The immediate priority for all parties is preventing the ceasefire from collapsing entirely. A return to active hostilities would be catastrophic — for the global economy, for regional stability, and for the domestic political standing of leaders on all sides.

Beyond that, the path forward remains deeply unclear. Any deal that reopens the Strait of Hormuz will require Iran to receive something meaningful in return. Any concession meaningful enough to satisfy Tehran will face fierce resistance in Washington. And any agreement that resembles the 2015 nuclear deal — in structure or in substance — will be a political minefield for Trump personally.

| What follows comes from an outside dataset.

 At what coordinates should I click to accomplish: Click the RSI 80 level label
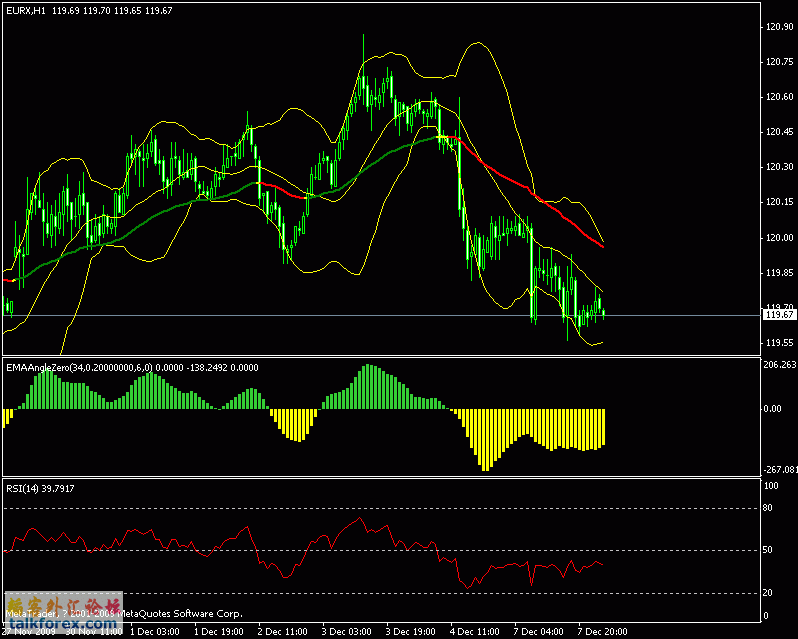pyautogui.click(x=770, y=508)

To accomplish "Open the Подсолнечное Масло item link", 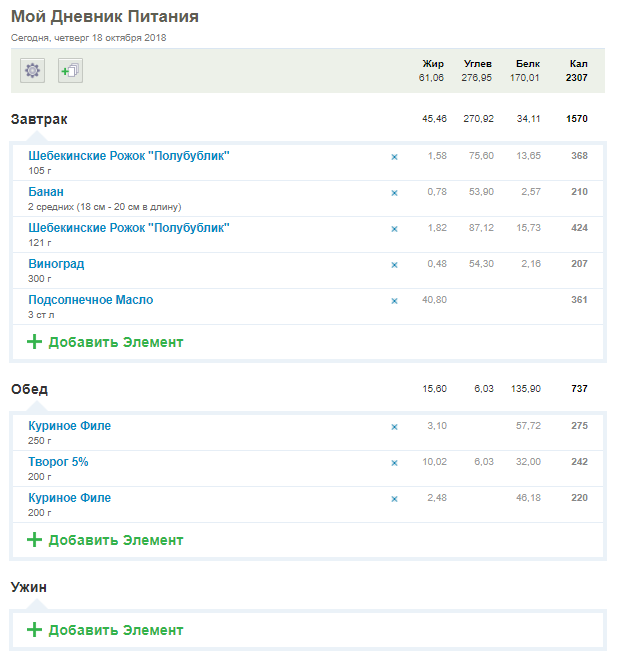I will click(x=90, y=300).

The mediators in Islamabad and Doha are working overtime. But the gaps between the parties remain vast, the mutual distrust runs deep, and the domestic political constraints on both the US and Iranian sides are severe.


Conclusion

What began as a confident military campaign built on assumptions of easy victory has evolved into one of the most complex and consequential geopolitical crises of the decade. The ceasefire is holding — but only just. The Strait of Hormuz remains closed. The global economy continues to absorb the shock. And Donald Trump finds himself in a trap he built with his own hands, searching for an exit that does not yet exist.

Iran is not backing down. The question now is not whether the US miscalculated — it clearly did. The question is whether anyone can find a way out of the wreckage before the costs grow even higher.